The same network equipment vendor now uses 192.0.2 internally in a major product. Their reasoning is nobody should be using it, therefore *they* should use it.

Paul_IPv6

@sindarina

when i was doing tech support for an open source DNS server, we regularly got support customers wondering why using fake roots or fake DNS names that collided with the public DNS kept breaking things.

i also worked for a large ISP that really pushed using IPv6 because they'd had problems in their NOC with many reuses of RFC1918 space and address collisions.

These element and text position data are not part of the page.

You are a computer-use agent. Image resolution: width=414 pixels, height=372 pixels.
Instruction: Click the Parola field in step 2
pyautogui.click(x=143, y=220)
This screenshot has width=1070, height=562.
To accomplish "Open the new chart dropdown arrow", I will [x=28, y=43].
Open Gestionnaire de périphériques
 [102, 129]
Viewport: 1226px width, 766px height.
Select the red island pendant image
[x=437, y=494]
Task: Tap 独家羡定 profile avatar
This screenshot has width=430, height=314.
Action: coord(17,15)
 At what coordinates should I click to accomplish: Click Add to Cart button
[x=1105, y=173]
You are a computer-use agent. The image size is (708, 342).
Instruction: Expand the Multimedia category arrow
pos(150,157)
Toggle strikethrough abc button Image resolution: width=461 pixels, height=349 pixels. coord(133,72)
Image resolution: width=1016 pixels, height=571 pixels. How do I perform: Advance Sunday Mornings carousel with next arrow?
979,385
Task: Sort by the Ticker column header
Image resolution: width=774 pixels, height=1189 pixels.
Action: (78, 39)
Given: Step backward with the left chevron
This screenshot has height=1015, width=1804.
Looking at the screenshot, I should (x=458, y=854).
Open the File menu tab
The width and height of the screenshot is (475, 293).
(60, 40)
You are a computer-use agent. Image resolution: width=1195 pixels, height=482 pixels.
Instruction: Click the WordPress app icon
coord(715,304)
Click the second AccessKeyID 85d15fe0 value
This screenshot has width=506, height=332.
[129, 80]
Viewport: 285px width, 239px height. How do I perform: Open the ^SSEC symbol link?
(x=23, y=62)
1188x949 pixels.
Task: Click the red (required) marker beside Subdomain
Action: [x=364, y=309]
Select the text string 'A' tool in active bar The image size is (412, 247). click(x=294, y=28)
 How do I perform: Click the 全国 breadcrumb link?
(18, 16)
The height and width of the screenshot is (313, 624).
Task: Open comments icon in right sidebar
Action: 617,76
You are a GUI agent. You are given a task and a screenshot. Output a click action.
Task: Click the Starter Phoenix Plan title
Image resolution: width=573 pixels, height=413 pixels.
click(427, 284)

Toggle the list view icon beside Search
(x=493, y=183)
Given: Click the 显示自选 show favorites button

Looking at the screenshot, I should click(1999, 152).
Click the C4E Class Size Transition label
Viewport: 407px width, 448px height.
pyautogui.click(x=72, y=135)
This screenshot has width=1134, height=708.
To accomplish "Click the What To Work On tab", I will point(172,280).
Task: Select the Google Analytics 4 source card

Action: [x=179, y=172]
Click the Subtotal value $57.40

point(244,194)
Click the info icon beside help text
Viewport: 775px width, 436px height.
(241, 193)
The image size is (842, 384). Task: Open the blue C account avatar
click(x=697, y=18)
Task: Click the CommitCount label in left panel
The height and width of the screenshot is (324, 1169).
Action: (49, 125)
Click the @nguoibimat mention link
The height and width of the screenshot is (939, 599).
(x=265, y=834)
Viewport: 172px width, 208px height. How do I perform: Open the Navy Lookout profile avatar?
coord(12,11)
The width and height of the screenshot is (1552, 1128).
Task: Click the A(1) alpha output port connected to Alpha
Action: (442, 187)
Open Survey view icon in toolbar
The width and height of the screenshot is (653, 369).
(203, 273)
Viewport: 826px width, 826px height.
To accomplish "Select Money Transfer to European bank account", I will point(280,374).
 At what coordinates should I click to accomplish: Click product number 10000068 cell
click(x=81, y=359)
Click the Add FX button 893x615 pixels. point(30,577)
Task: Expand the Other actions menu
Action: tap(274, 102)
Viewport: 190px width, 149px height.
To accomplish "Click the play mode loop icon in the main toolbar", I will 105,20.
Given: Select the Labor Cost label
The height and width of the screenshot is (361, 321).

RFCs are not for the faint of heart but they have lots of good info and lots of reasons why you should follow them. ;)

Gwenn

@sindarina
4/ Do not use "/dev/sda" or any valid volume name in an example for a formatting command.

jordan

@sindarina had to alert my company that we were sending automated emails of sensitive data to an email address at test.com before. whoever owns those domains probably has access to every secret in the country by now...

Zimmie

@wagesj45 @sindarina I’ve worked for a company which used a public domain name which they don’t own as their internal AD domain name. So much data leakage.

Jens Dibbern

@sindarina And, for the love of god, start using test e-mail infrastructure. It's a 10 minute job to start a greenmail container or something similar. Gazillions of postmasters are sick of seeing your junk in their logs.

Roger

@sindarina a good mock SMTP option is mailtrap.io

MTRNord (they/them)

@sindarina Reminds me that Grafana sets a default alert contact to every instance which afaik cant be removed using provisioning. Which is annoying as fastmail keeps complaining about unable to send email to example.com :|

Pixelcode 🇺🇦

@sindarina

Also, Germany's Federal Network Agency has defined various “drama numbers” – unassigned phone numbers for use in movies: bundesnetzagentur.de/SharedDoc

Landline:
Berlin: 030 23125 000 – 999
Frankfurt a.M.: 069 90009 000 – 999
Hamburg: 040 66969 000 – 999
Cologne: 0221 4710 000 – 999
Munich: 089 99998 000 – 999

Mobile:
0152 28817386
0152 28895456
0152 54599371
0171 39200 00 – 99
0172 9925904
0172 9968532
0172 9973185
0172 9973186
0172 9980752
0174 9091317
0174 9464308
0176 040690 00 – 99

@sindarina

Also, Germany's Federal Network Agency has defined various “drama numbers” – unassigned phone numbers for use in movies: bundesnetzagentur.de/SharedDoc

Raven667

@pixelcode @sindarina 66969...nice (that may or may not be a coincidence, a giggling German is not out of the question)

Raven667

@sindarina I set up a little ansible play that adds regex-based virtualhost config to postfix that effectively makes _all_ mail delivered to a local user, for our QA hosts, so all the cron jobs and reporting jobs and whatnot that use /usr/sbin/sendmail have their output captured and *don't* *leak*, because customers _love_ it when they get a bunch of weird reports and errors from random QA systems in various states of broken when testing (so does the helpdesk when fielding their paniced calls).

Sindarina, Edge Case Detective

@raven667 There are also mock SMTP servers that just take all mail sent and put it into a local folder for analysis.